雄太と純也のじゃれ合いを後部座席から聞いていた鈴掛は、いつの間にか雄太と重賞で勝ち争いをしている純也の頭をグリグリと撫でた。
「鈴掛さん?」
「純也、お前も上手くなったぞ」
「え?」
「雄太と良い勝負出来るようになったからな。本当、成長したぞ?」
「サンキュっす」
先輩の鈴掛に褒められ、純也は顔をクシャクシャにして喜んでいた。
「明日は、雄太ん家でバーベキューだな」
「そうっす。メチャ楽しみっすよ」
雄太が遠征に出かける前に、庭でバーベキューしないかと持ちかけたのだ。
「ソルが北海道のトウモロコシとか送ってきてくれたんで、それも焼きますよ」
「お? 純也、お前気が利くな」
「送るのはどうかと思ったメロンも持っていくっすよ」
滋賀までの道程をワイワイと賑やかに盛り上がった。
翌朝
「おぉ〜。ガチのバーベキューだぁ〜」
「春香ちゃん、準備大変だったろ? ありがとうな」
ウッドデッキにはバーベキューコンロが置いてあり、炭が熾してあった。
「いらっしゃい。どんどん焼きますから遠慮なく食べてくださいね」
春香は串に刺した肉を焼けた網に乗せていった。
氷を入れた大きな桶には缶ビールなどが浸けてある。雄太は、一つずつ取りタオルで拭くと純也と鈴掛に手渡した。
「乾杯〜」
「美味ぁ~っ‼」
ジュウジュウと音をたてる肉に齧り付き、キンキンに冷えたビールを呑む。
「アスパラの豚肉巻き焼けましたよ〜」
「これも美味いっ‼」
「玉葱も良いな」
雄太が冷蔵庫から、椎茸の肉詰めを出して持ってくると、春香が焼き網の上に並べる。
「春香、焼くの代わるから」
「うん。ありがとう」
春香は玉葱などを取り皿に入れ、凱央の隣に座り食べ始めた。
「凱央、美味しい?」
「ウマウマァ〜」
「塩崎さん、凱央美味しいって」
肉はまだ早いからと、純也の送ってくれたじゃが芋を蒸した物を凱央は美味しそうに食べていた。
「そっかそっか。いっぱい食えよ、凱央」
「ウキャウ」
今日は凱央は機嫌が良いのか鈴掛達に泣く事もなく、ベビーチェアに座り一心不乱にじゃが芋や人参を食べていた。

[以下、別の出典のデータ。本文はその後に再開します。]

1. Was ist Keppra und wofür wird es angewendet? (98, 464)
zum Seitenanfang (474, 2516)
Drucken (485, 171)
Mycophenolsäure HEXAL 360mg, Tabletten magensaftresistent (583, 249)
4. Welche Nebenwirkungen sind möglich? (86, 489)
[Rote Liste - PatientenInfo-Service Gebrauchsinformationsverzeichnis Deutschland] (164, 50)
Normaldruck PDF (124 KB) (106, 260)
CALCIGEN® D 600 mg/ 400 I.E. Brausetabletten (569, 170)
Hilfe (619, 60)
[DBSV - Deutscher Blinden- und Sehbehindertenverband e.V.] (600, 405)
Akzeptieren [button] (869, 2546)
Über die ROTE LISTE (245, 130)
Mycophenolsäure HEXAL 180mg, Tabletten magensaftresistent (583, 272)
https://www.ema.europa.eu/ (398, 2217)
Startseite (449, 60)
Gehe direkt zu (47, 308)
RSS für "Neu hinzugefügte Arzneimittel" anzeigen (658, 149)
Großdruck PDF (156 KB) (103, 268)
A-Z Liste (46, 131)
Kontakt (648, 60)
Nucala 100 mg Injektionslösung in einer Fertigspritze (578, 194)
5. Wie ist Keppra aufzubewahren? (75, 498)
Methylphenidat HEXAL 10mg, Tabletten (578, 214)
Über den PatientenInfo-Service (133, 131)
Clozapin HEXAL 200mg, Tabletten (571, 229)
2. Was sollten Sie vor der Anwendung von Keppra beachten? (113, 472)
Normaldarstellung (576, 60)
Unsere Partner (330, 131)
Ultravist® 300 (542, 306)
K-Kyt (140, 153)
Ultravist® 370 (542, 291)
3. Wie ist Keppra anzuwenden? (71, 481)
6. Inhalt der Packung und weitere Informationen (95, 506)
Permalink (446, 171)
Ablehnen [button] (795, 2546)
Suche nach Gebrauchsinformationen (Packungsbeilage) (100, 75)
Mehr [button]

「梅野さん、残念すね。こんな美味いの食べられなくて」
「だな。あいつ、新潟でやたら調教任されてるらしくて、明日も調教だって言ってたからな」
新潟に滞在している梅野にもバーベキューの声をかけたのだが、火曜日にも何頭も調教を頼まれていて滋賀には戻る余裕がないと言っていた。
『バーベキューしたいぞぉ〜。ビール呑んでベロベロになりたいんだよぉ〜。新潟まで持ってきてくれぇ〜』
新潟の宿舎に電話をした雄太に縋るように言っていたのがおかしくておかしくて堪らなかった。
「馬の能力を引き出したり、上手く調子を整えたりするのが上手いと重宝されんだよ」
「梅野さん、調教上手いですから。それに、頼られて嫌って人はいないでしょうしね」
いずれ調教師になるであろう鈴掛は、梅野の腕を認めていた。そして、調教師になったら主戦として雄太と純也を使いたいと思っているのだ。
(雄太と純也に依頼するのは競争率高そうだけどな)
そう遠くない未来が楽しみでならなかった。